Fernando Badenes, Litigation Senior Associate at King & Wood Mallesons SJ Berwin (Madrid): “Las Reglas de Praga sobre la Tramitación Eficiente de los Procedimientos en el Arbitraje Internacional (Reglas de Praga) suponen una alternativa frente a las Reglas de la IBA sobre la Práctica de Prueba en el Arbitraje Internacional.

Las Reglas de Praga pretenden incrementar la eficiencia de los procedimientos arbitrales, concediendo un papel más activo a los tribunales arbitrales en la tramitación de los procedimientos, en la línea de la función instructora que se le otorga a los jueces y tribunales en la legislación procesal civil continental, a diferencia de la existente en los sistemas anglosajones de common law, donde prima la autonomía de las partes.
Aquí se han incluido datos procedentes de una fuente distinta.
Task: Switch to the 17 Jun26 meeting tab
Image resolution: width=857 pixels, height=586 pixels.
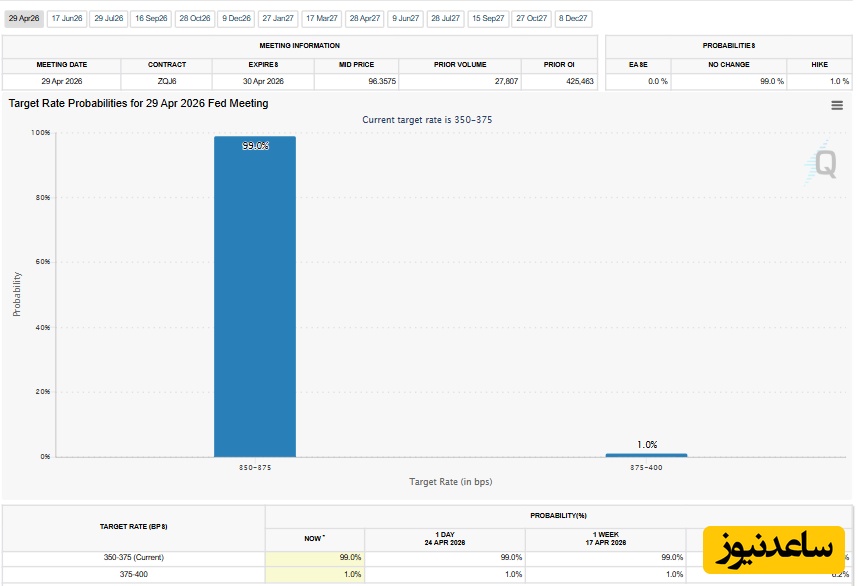Action: click(x=67, y=18)
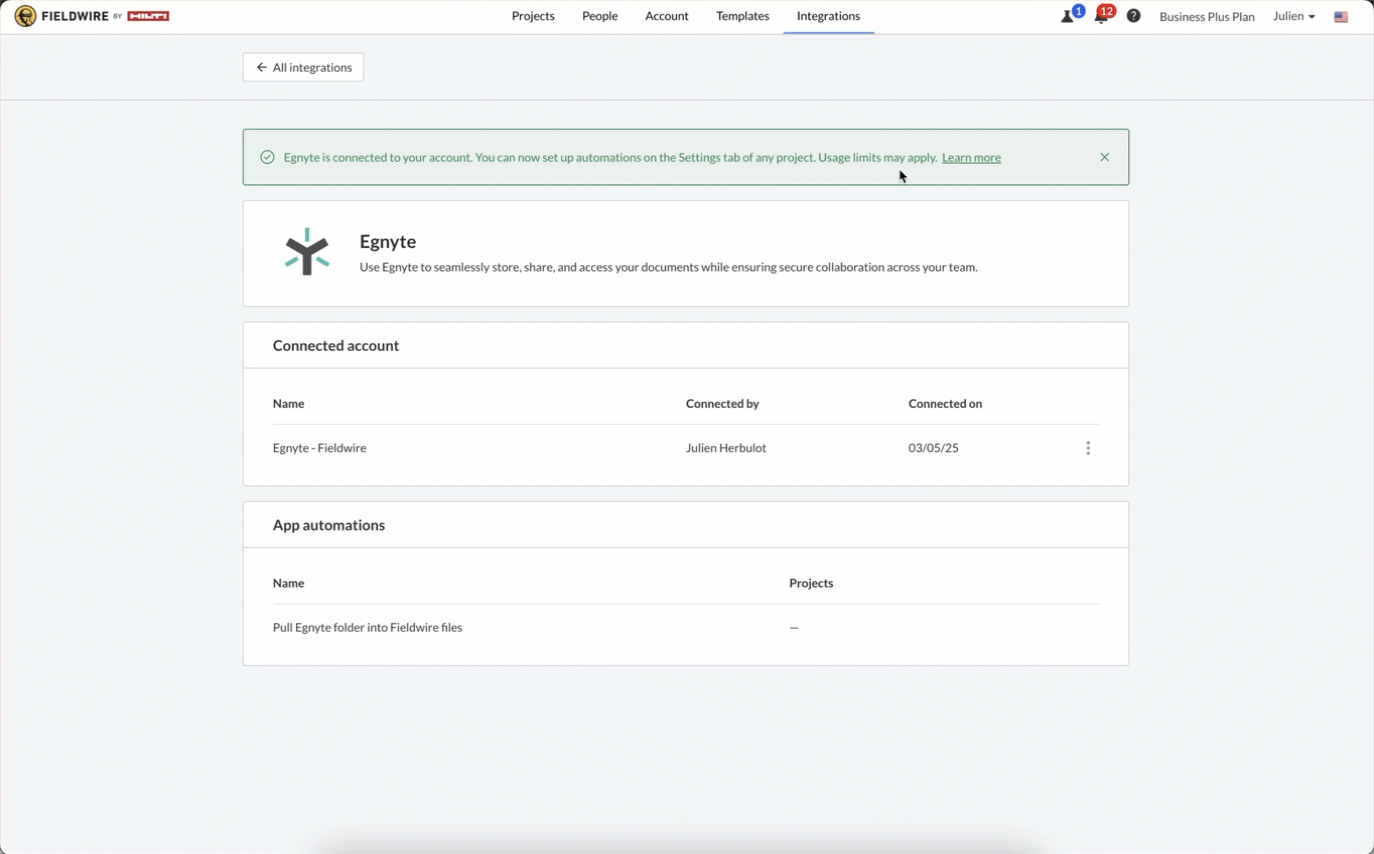Viewport: 1374px width, 854px height.
Task: Dismiss the Egnyte connected banner
Action: (1104, 157)

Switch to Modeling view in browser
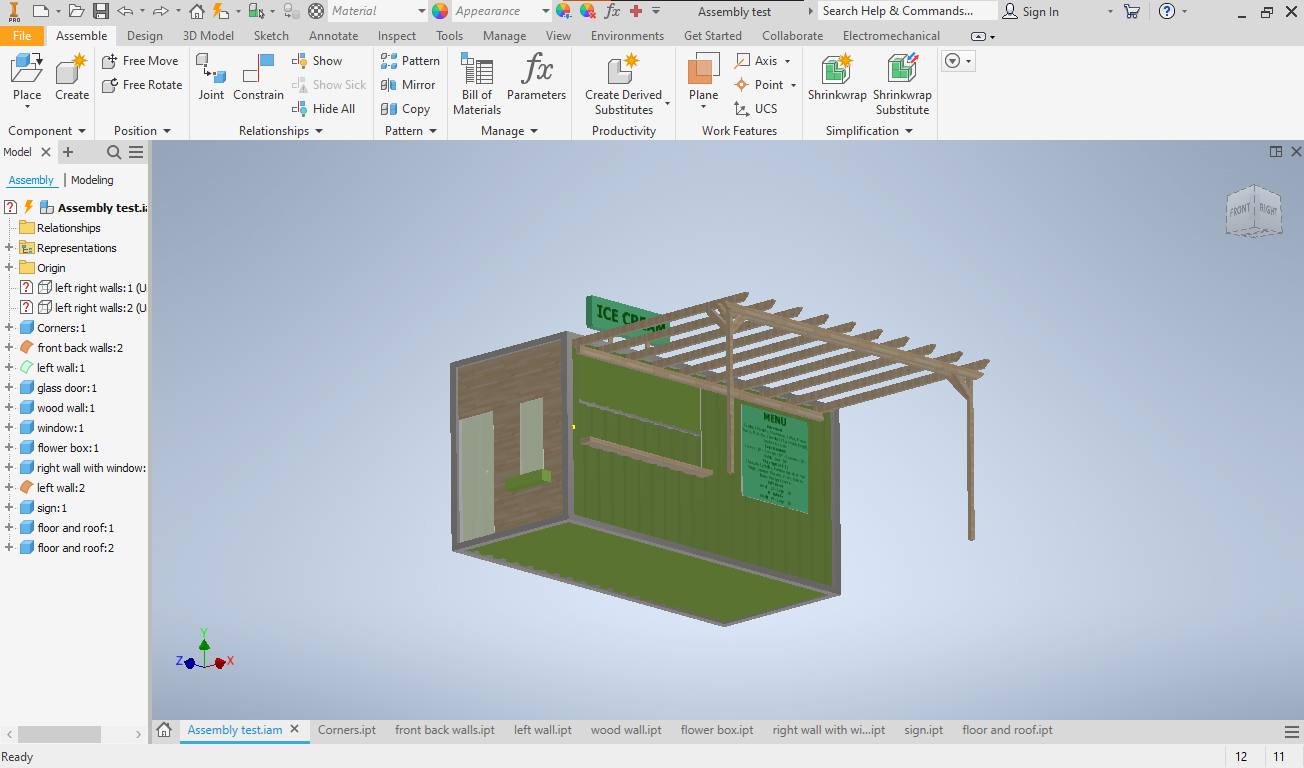click(92, 180)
En este sentido, destacaría, por ejemplo, que en las Reglas de Praga se otorga al tribunal arbitral competencia para requerir a las partes la aportación de la prueba documental, testifical o pericial que el tribunal considere más apropiada para resolver la controversia así como la capacidad de poder aplicar normas legales para resolver la disputa aunque no hayan sido alegadas por las partes (incluyendo normas imperativas, pero no solo).

Otra novedad de las Reglas de Praga es la limitación de las solicitudes de exhibición documental genéricas (Discovery), siendo únicamente objeto de concesión las solicitudes que se encuentren debidamente justificadas por las partes.”